» **Activity**: Across the records that follow, how many lines contain the string "each"? Answer with the number only.

» **Extracted material**:
►
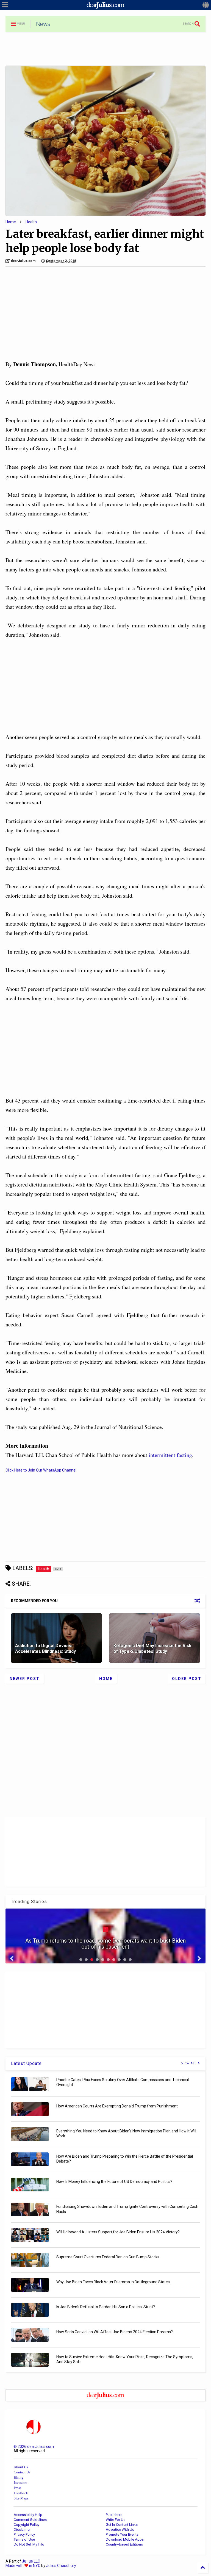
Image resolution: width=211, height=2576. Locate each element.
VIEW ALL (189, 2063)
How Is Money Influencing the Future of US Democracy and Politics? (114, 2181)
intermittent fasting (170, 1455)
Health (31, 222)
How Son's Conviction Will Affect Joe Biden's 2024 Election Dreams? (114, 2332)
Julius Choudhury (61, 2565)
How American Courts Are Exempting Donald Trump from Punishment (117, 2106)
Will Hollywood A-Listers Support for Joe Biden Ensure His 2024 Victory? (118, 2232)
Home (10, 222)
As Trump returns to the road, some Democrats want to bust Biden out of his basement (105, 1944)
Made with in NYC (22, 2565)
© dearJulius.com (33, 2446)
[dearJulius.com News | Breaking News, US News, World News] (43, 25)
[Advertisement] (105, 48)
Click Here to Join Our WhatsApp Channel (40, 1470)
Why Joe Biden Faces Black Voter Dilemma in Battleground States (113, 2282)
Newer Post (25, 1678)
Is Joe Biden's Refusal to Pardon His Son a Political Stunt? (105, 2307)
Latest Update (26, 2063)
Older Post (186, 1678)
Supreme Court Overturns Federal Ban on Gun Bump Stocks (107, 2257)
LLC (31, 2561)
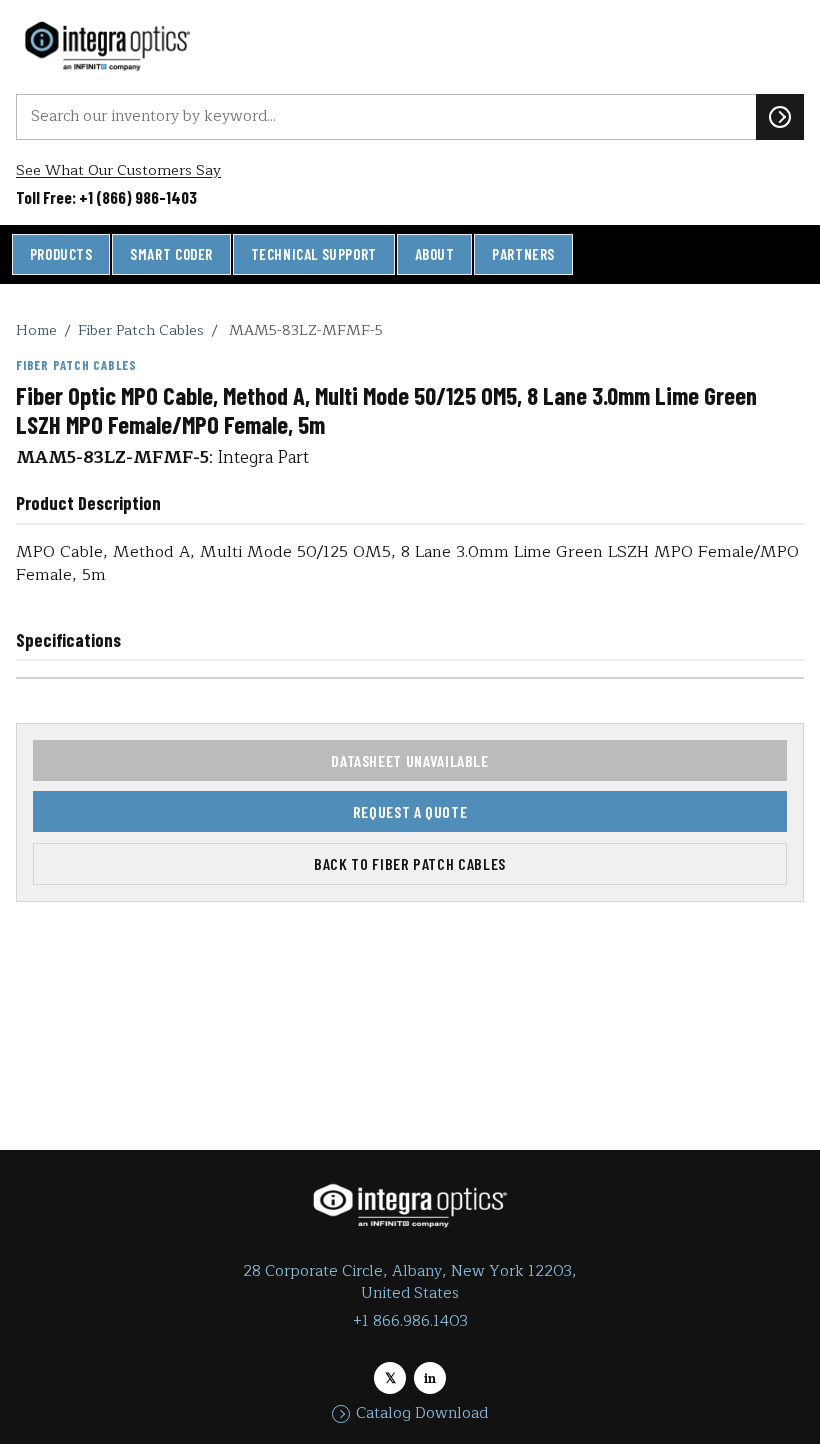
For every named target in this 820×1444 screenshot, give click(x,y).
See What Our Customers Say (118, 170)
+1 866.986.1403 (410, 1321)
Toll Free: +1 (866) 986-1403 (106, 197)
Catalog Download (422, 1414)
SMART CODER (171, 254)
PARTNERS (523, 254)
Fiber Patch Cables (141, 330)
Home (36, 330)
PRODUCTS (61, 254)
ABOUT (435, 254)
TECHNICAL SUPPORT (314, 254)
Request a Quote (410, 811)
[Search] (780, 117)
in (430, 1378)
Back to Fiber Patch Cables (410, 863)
◄
►
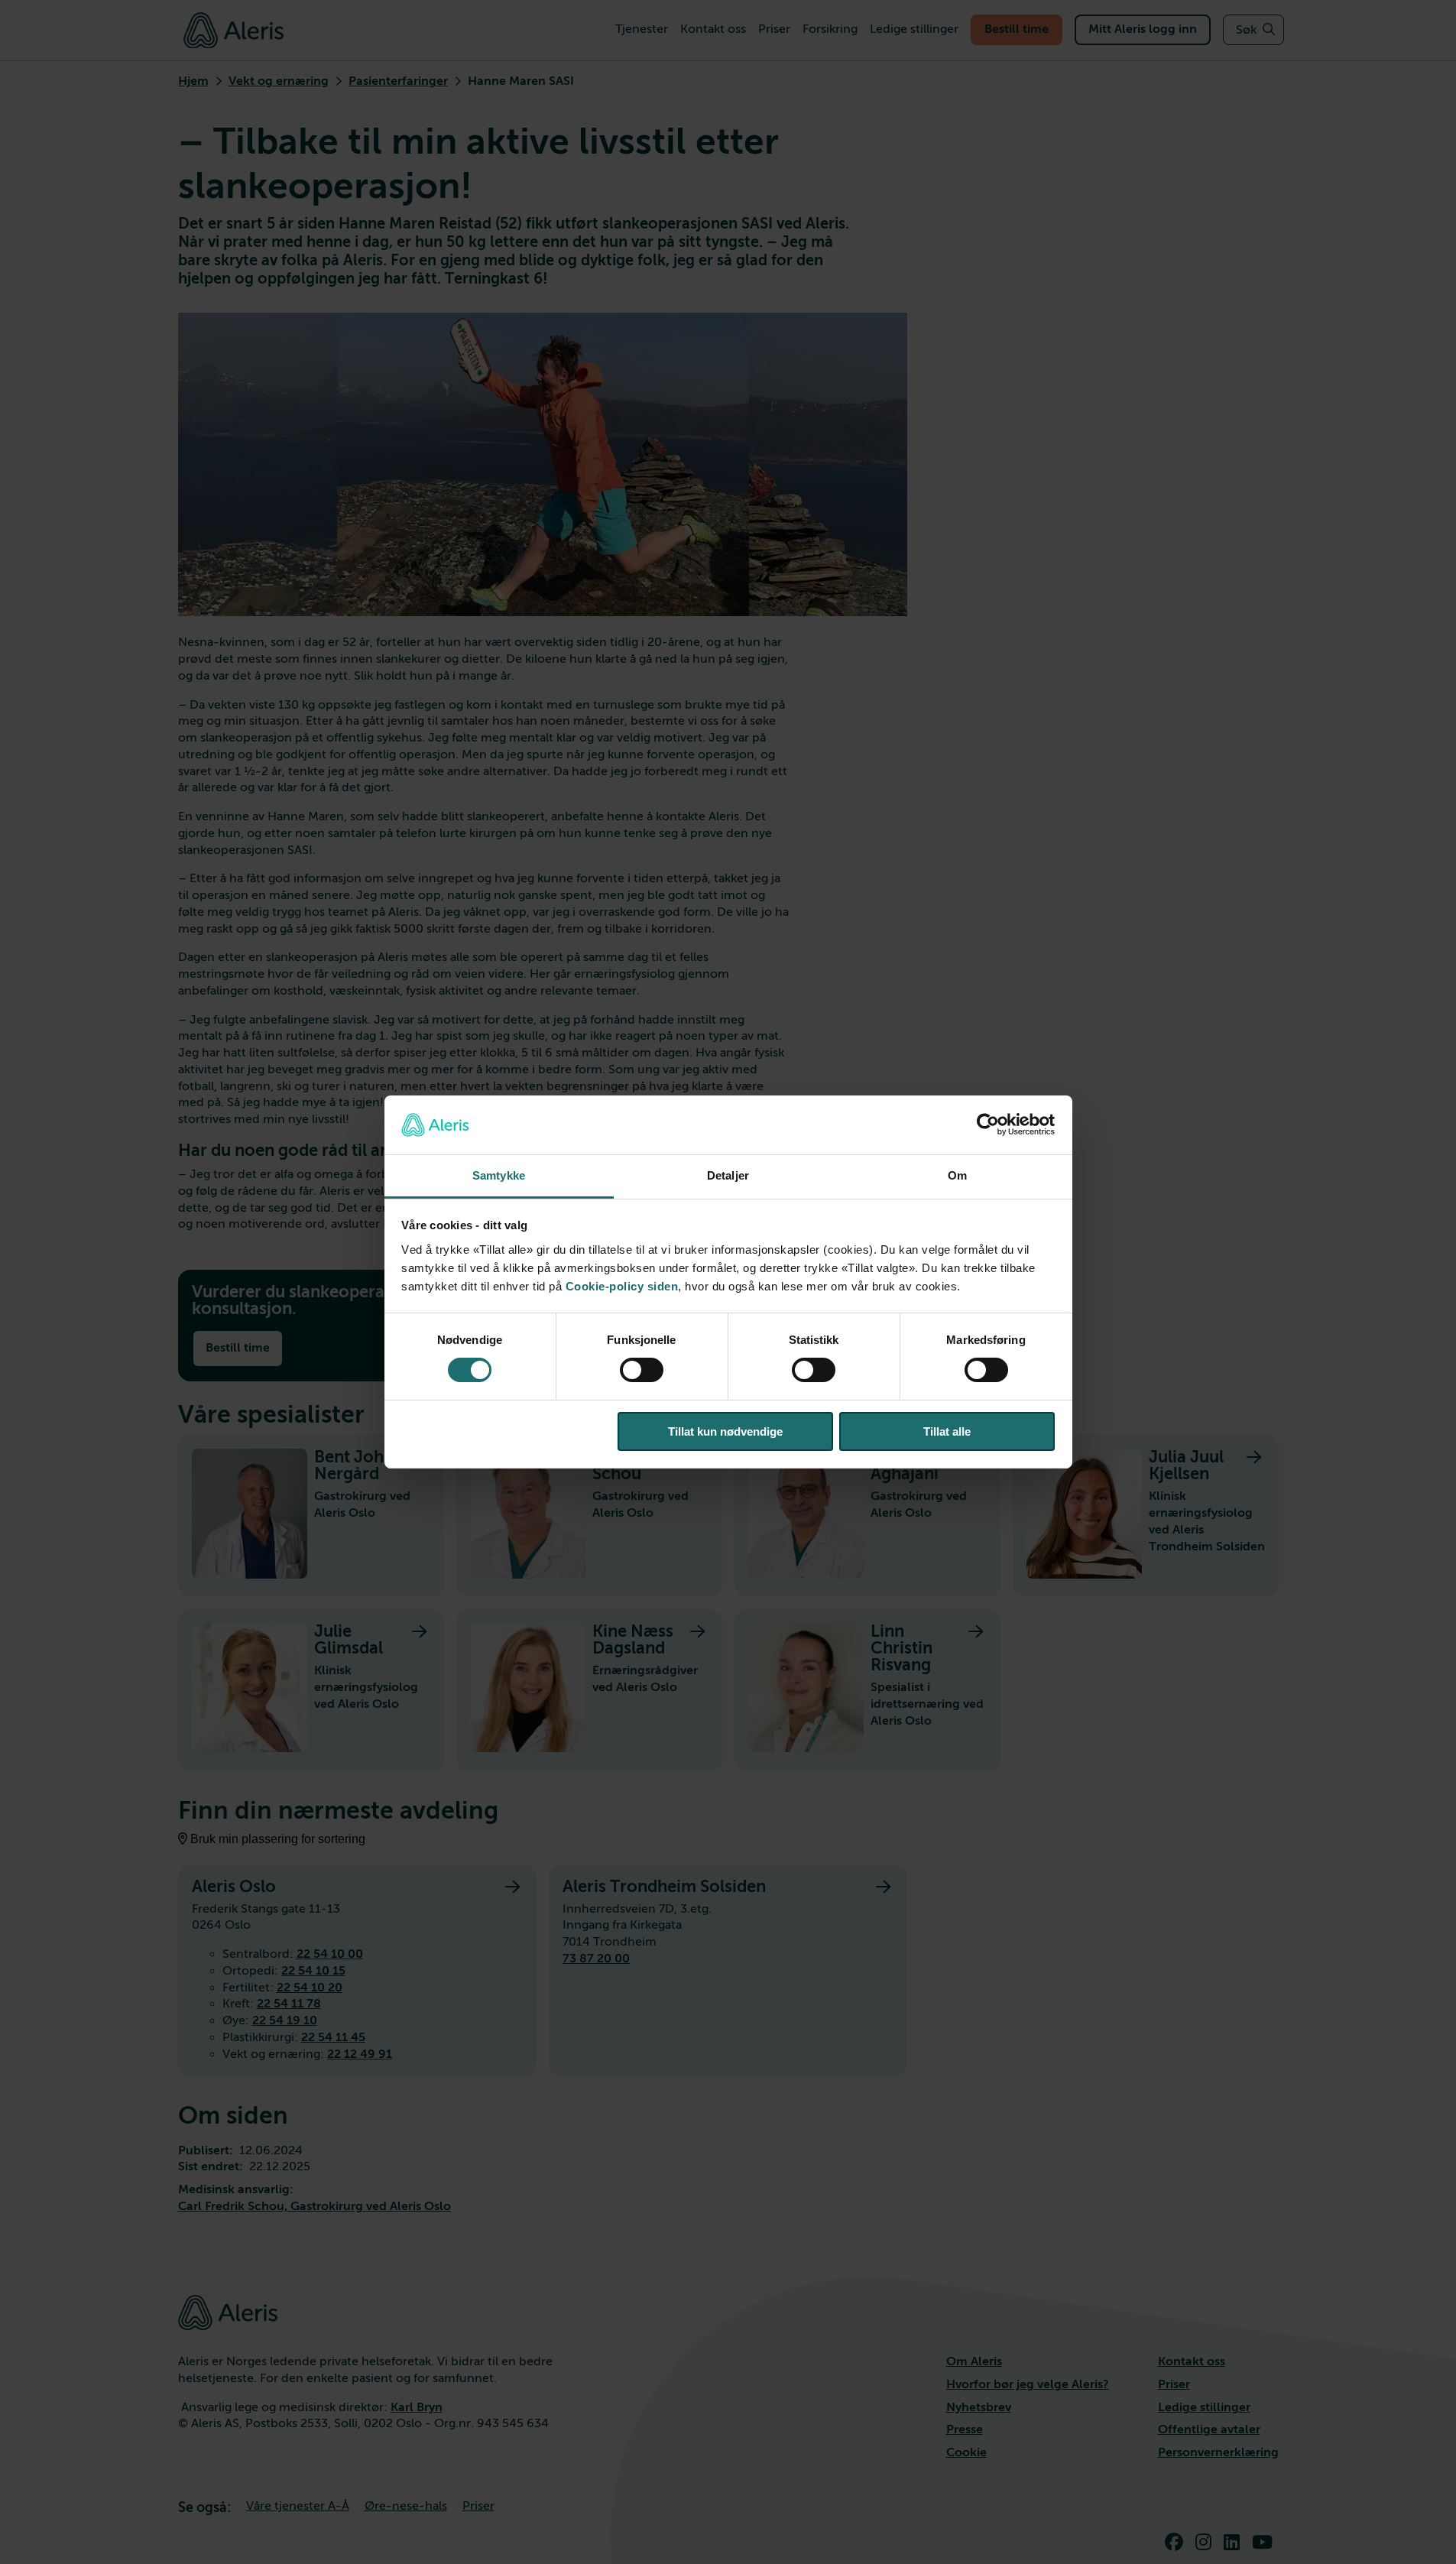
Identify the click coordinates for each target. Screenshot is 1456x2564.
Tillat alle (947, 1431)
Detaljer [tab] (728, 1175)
◄
» **Exercise result**: 2